(A block of data)
▼▼▼

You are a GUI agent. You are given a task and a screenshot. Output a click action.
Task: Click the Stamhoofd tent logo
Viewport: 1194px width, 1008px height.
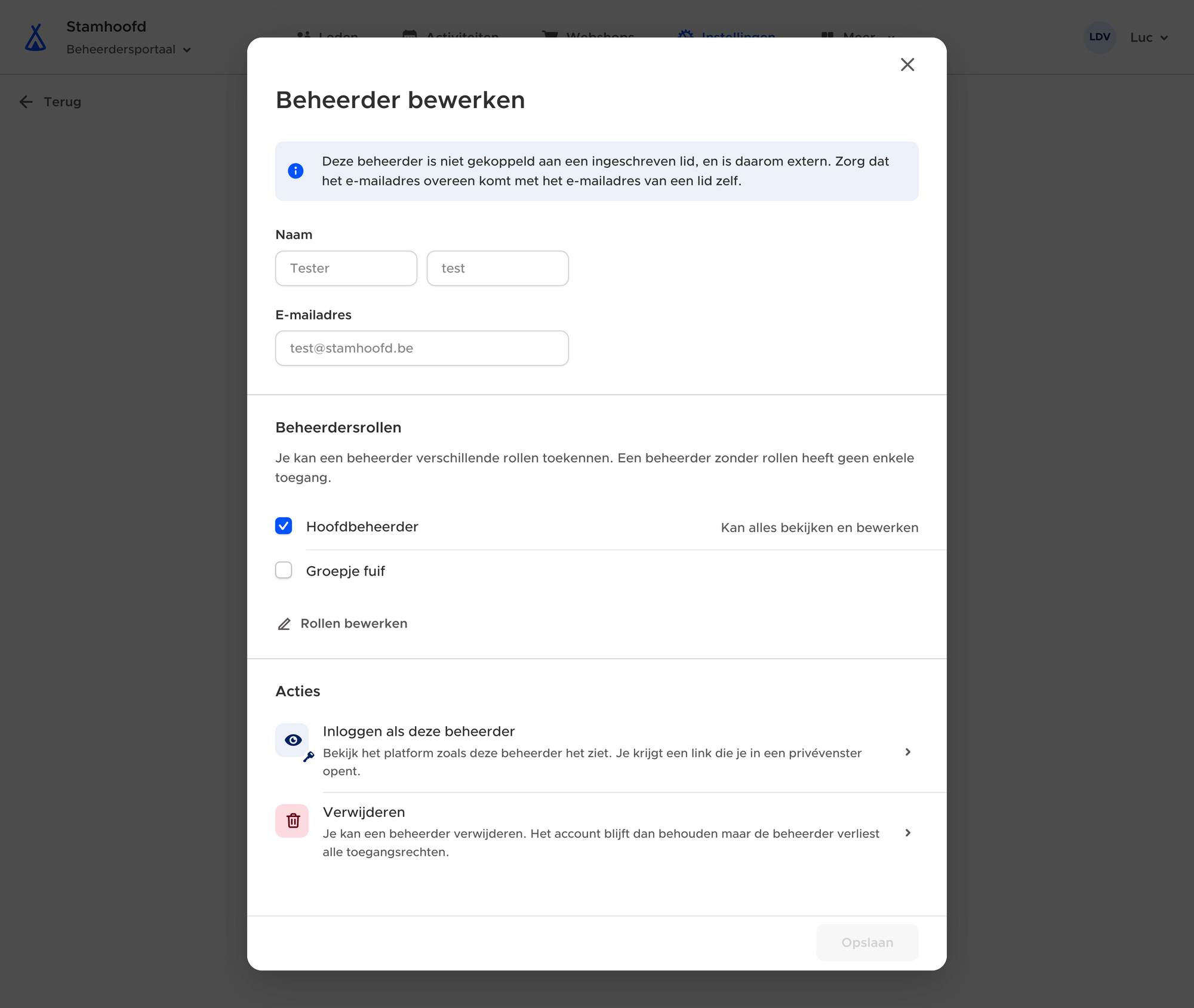[x=36, y=38]
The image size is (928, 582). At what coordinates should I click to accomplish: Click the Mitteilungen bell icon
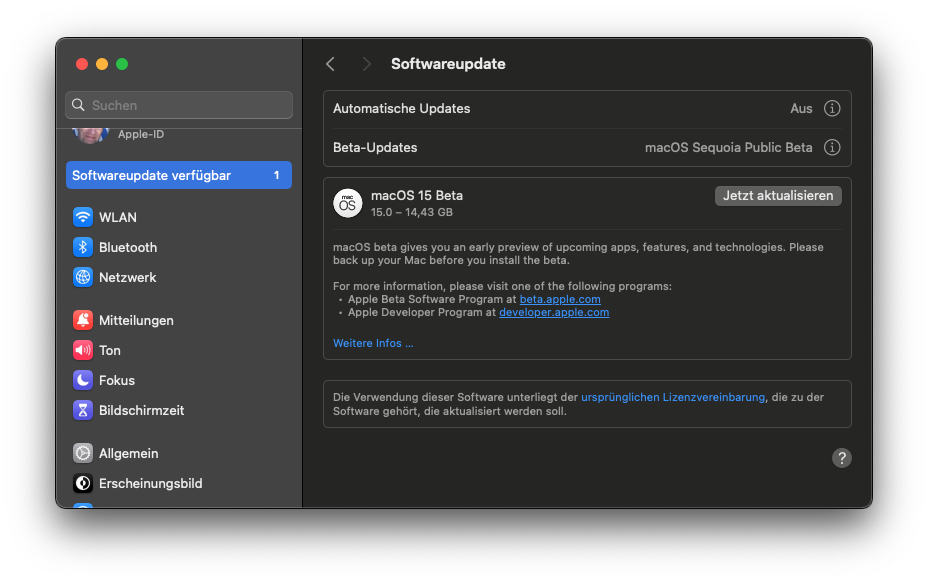[83, 320]
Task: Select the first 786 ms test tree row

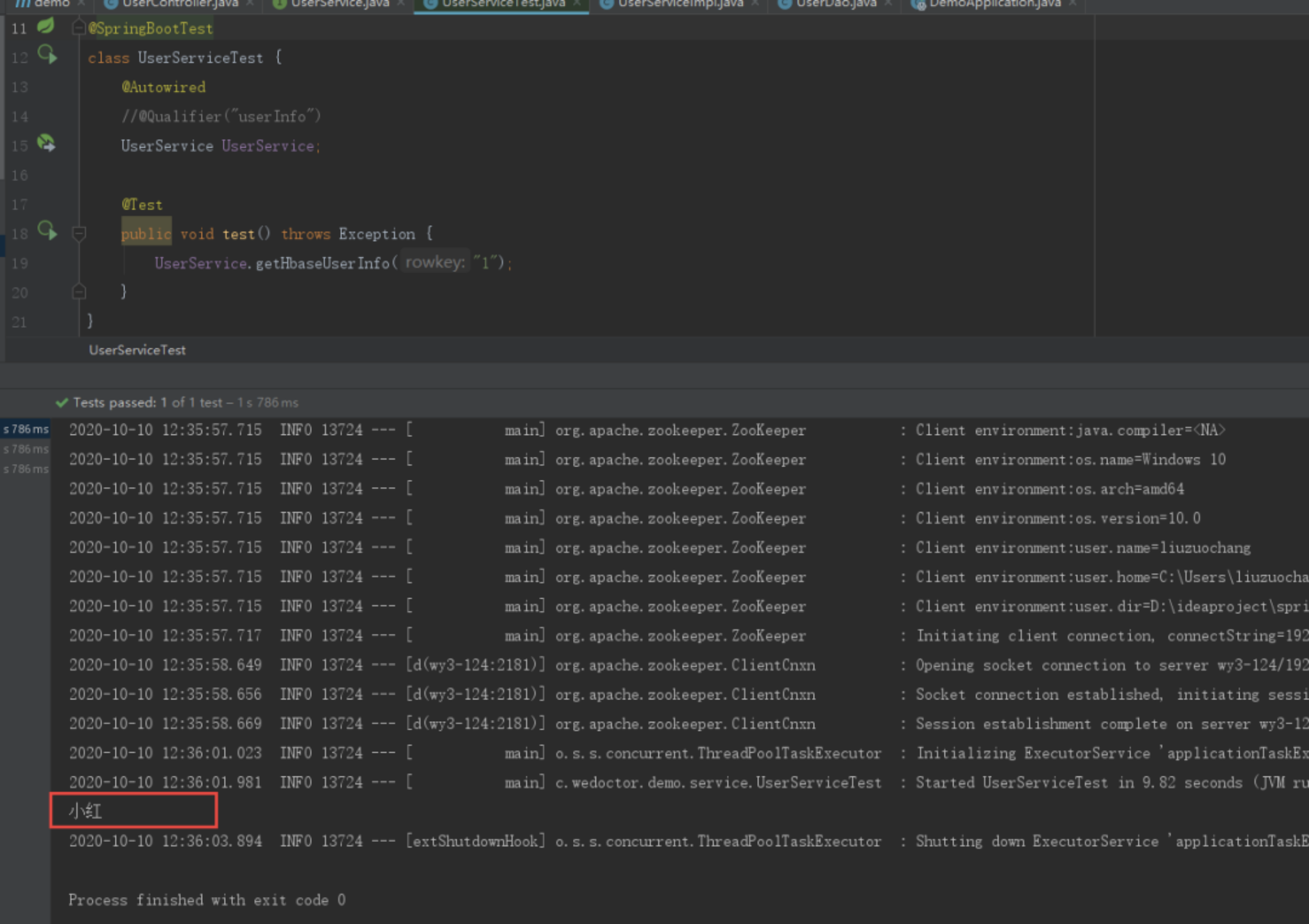Action: point(26,429)
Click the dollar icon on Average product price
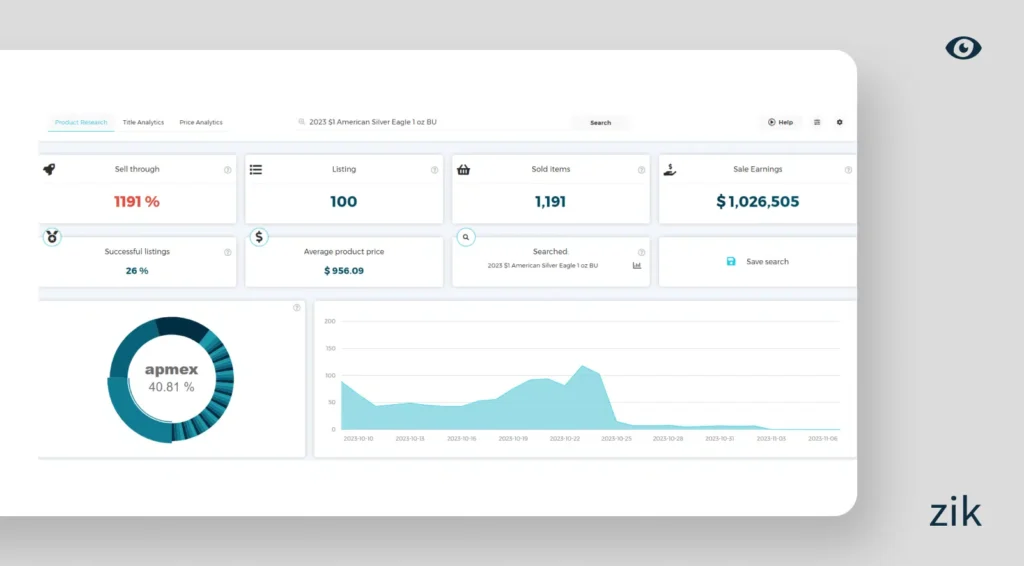 259,237
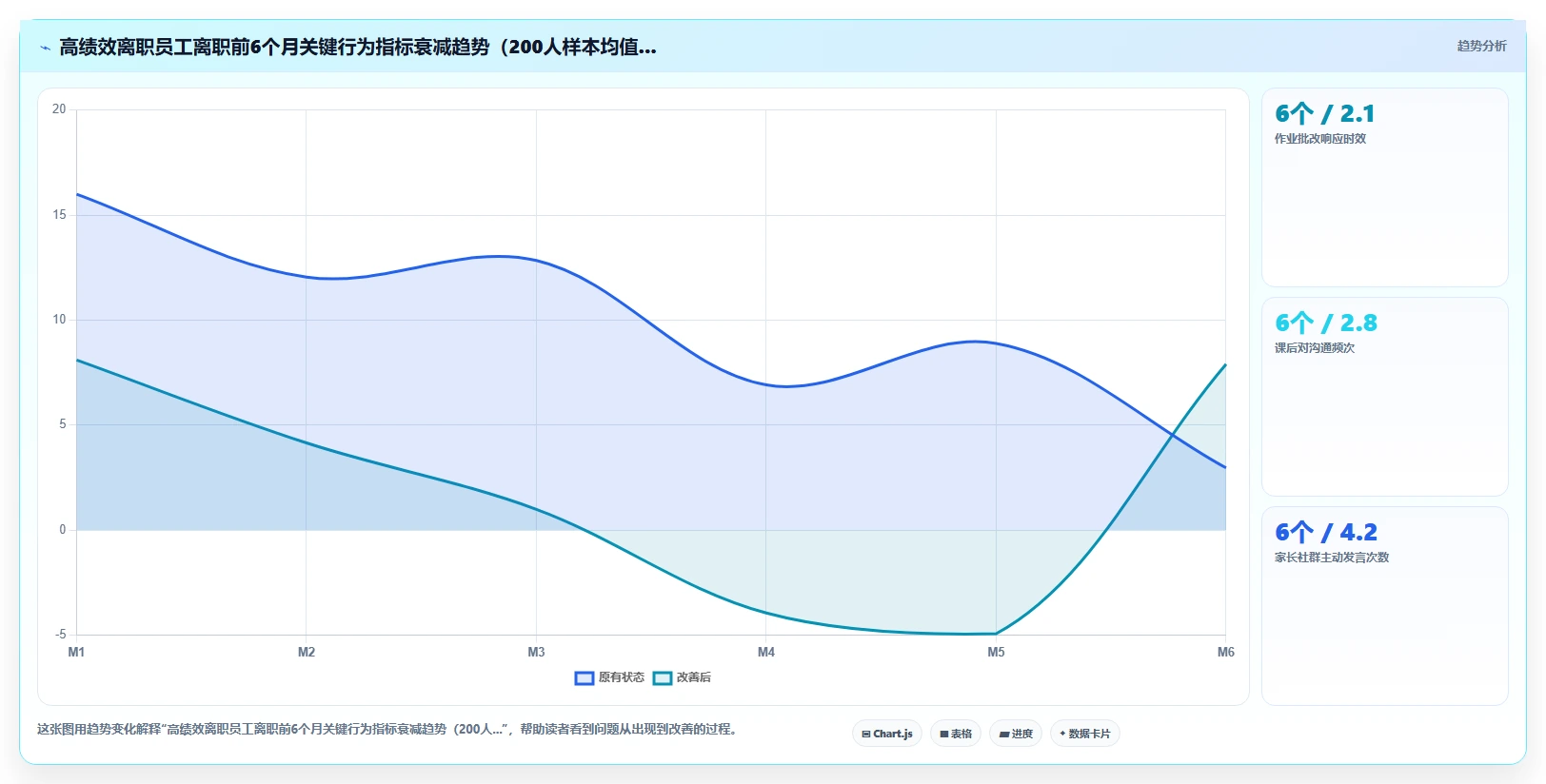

▲▲▲

DESCRIPTION OF THE TASK → Print the lines from the one containing "The image size" through the end of the records, both ends included, and leave the pictures out.

RESULT FOR THIS EXERCISE →
The image size is (928, 582). At what coordinates should I click to accomplish: Click the Mitteilungen bell icon
[83, 320]
Task: Select the first 786 ms test tree row

Action: point(26,429)
Click the dollar icon on Average product price
 259,237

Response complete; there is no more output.